What is needed
Write out the listing in full, matching it word for word.

Records for processing

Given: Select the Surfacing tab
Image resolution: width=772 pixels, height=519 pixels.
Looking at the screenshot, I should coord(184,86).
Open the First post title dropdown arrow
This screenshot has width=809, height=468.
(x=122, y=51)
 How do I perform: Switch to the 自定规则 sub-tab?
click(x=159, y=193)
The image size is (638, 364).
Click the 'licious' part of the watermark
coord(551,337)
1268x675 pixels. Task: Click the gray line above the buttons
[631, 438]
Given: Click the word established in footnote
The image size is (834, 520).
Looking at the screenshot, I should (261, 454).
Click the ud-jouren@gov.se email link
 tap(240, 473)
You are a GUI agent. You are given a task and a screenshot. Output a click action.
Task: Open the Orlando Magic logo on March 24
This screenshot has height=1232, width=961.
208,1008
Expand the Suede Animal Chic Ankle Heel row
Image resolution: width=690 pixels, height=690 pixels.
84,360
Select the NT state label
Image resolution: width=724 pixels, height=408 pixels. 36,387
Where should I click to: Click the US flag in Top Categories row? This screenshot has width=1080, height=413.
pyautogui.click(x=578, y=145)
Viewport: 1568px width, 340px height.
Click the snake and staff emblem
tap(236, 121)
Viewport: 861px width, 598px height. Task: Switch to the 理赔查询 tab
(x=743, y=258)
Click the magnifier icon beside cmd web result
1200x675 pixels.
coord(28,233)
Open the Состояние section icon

Solution to the exercise
Given: Select the Surfacing tab
Image resolution: width=772 pixels, height=519 pixels.
Looking at the screenshot, I should coord(184,86).
Open the First post title dropdown arrow
This screenshot has width=809, height=468.
(x=122, y=51)
 How do I perform: Switch to the 自定规则 sub-tab?
click(x=159, y=193)
The image size is (638, 364).
Click the 'licious' part of the watermark
coord(551,337)
1268x675 pixels. Task: Click the gray line above the buttons
[631, 438]
Given: Click the word established in footnote
The image size is (834, 520).
Looking at the screenshot, I should (261, 454).
Click the ud-jouren@gov.se email link
 tap(240, 473)
You are a GUI agent. You are given a task and a screenshot. Output a click action.
Task: Open the Orlando Magic logo on March 24
This screenshot has height=1232, width=961.
208,1008
Expand the Suede Animal Chic Ankle Heel row
Image resolution: width=690 pixels, height=690 pixels.
84,360
Select the NT state label
Image resolution: width=724 pixels, height=408 pixels. 36,387
Where should I click to: Click the US flag in Top Categories row? This screenshot has width=1080, height=413.
pyautogui.click(x=578, y=145)
Viewport: 1568px width, 340px height.
Click the snake and staff emblem
tap(236, 121)
Viewport: 861px width, 598px height. Task: Switch to the 理赔查询 tab
(x=743, y=258)
Click the magnifier icon beside cmd web result
1200x675 pixels.
coord(28,233)
Open the Состояние section icon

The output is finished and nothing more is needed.